Feature Story: Recovery could be slower; U-shaped vs. V-shaped

Noted economist, real estate expert Dr. Sam Chandon details the downturn during Revista webcast

By John B. Mugford

Economist Dr. Sam Chandon also spoke at the annual Revista medical real estate conference in 2015 and 2019. (HREI file photo)

As the country bounces back from the COVID-19 pandemic, it is becoming less likely that the economy will make the quick “V-shaped” recovery that many economists, businesses and, for that matter, all of us were hoping for.

Instead, many top economists now believe that the country is in for a “U-shaped” recovery, one in which the economy stays at a “lower level” of production and performance for a longer period of time than originally anticipated at the outset of the crisis.

In providing an update on the economy, Dr.
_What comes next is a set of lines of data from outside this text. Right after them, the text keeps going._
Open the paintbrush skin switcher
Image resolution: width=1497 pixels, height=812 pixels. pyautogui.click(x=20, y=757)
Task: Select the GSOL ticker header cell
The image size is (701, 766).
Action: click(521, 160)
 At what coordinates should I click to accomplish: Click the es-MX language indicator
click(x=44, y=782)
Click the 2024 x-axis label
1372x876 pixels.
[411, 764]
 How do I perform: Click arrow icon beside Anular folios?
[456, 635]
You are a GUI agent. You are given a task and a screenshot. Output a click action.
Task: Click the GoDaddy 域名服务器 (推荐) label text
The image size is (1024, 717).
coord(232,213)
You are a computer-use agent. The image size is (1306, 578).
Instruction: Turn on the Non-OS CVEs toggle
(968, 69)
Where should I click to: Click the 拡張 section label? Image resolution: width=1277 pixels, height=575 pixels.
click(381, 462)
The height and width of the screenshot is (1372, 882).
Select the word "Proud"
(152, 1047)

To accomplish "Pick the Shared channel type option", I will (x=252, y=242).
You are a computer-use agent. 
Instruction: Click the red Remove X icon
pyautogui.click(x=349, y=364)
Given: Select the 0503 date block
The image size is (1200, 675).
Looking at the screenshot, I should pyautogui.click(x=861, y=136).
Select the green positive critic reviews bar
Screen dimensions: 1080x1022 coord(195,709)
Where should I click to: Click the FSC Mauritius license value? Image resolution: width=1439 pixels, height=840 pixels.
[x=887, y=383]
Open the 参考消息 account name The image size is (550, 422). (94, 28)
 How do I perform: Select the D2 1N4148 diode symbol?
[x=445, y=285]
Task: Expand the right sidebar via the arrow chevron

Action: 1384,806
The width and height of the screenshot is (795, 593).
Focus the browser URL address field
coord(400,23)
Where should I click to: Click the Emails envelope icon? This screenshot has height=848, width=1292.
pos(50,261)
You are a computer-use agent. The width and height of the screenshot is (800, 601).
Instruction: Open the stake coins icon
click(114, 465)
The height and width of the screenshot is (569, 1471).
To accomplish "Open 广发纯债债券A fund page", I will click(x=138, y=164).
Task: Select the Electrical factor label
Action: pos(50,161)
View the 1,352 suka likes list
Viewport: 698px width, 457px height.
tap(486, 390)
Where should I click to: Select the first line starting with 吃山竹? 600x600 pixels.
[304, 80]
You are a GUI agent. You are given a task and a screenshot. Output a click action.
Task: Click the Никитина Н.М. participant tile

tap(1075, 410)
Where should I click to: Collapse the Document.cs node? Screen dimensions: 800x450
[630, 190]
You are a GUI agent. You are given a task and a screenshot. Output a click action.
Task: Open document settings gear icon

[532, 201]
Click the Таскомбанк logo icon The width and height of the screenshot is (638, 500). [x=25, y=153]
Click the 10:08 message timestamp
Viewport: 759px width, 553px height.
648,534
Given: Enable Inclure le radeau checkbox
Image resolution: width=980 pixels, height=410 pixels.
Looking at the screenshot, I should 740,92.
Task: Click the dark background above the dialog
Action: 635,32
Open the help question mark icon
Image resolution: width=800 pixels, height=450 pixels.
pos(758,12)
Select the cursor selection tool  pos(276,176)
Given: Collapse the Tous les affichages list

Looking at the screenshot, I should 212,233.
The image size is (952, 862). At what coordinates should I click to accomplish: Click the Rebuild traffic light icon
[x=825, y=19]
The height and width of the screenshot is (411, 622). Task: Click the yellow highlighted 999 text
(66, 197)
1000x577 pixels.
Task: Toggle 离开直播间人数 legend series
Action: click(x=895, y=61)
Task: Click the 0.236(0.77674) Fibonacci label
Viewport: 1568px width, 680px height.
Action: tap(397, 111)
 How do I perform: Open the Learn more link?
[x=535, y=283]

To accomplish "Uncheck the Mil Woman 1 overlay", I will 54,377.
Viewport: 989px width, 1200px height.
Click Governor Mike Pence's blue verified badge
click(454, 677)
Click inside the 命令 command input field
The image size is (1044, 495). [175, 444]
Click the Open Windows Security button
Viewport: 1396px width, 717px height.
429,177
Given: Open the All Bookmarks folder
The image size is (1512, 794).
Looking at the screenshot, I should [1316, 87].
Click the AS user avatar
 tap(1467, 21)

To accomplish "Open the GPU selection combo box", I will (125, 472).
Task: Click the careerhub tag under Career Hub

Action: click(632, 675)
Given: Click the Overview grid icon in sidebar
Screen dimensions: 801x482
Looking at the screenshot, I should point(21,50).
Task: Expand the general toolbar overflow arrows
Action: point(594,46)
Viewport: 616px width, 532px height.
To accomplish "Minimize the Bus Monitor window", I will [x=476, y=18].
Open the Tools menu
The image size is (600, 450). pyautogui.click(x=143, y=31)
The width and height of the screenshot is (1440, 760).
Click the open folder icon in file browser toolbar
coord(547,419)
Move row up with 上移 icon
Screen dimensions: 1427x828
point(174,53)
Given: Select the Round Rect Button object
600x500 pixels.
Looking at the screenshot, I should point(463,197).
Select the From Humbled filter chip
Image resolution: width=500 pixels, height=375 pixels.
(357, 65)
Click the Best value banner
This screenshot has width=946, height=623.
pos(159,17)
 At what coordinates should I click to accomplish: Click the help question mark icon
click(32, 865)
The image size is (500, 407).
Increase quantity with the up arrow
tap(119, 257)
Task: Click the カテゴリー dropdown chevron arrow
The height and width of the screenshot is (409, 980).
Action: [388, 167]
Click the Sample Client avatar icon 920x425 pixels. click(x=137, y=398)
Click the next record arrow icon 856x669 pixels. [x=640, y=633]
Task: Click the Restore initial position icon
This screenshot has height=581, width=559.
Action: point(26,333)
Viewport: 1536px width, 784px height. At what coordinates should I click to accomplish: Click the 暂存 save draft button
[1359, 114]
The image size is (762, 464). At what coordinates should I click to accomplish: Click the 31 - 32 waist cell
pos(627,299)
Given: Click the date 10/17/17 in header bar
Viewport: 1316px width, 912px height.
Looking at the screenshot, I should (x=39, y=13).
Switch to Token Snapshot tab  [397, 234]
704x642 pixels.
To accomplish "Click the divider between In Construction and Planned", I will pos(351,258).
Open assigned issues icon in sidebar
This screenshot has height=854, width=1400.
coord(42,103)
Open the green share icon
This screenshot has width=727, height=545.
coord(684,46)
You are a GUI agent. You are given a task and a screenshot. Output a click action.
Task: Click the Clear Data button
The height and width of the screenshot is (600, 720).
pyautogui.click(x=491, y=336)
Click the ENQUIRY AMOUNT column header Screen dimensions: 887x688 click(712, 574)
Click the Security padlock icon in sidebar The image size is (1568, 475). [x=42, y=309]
Sam Chandon, who has a PhD in economics and is the Larry & Klara Silverstein chair in Real Estate Development & Investment and dean of the New York University (NYU) SPS Schack Institute of Real Estate, apologized for using the “alphabet” to describe the recovery scenarios.

Dr. Chandon, who, among numerous other duties, also co-hosts “The Real Estate Hour” each Friday at noon Eastern time on SiriusXM radio, cited a Wall Street Journal survey in April of 60 top economists in which they were fairly evenly split between predicting a V-shaped recovery (47 percent) and a U-shaped one (45 percent).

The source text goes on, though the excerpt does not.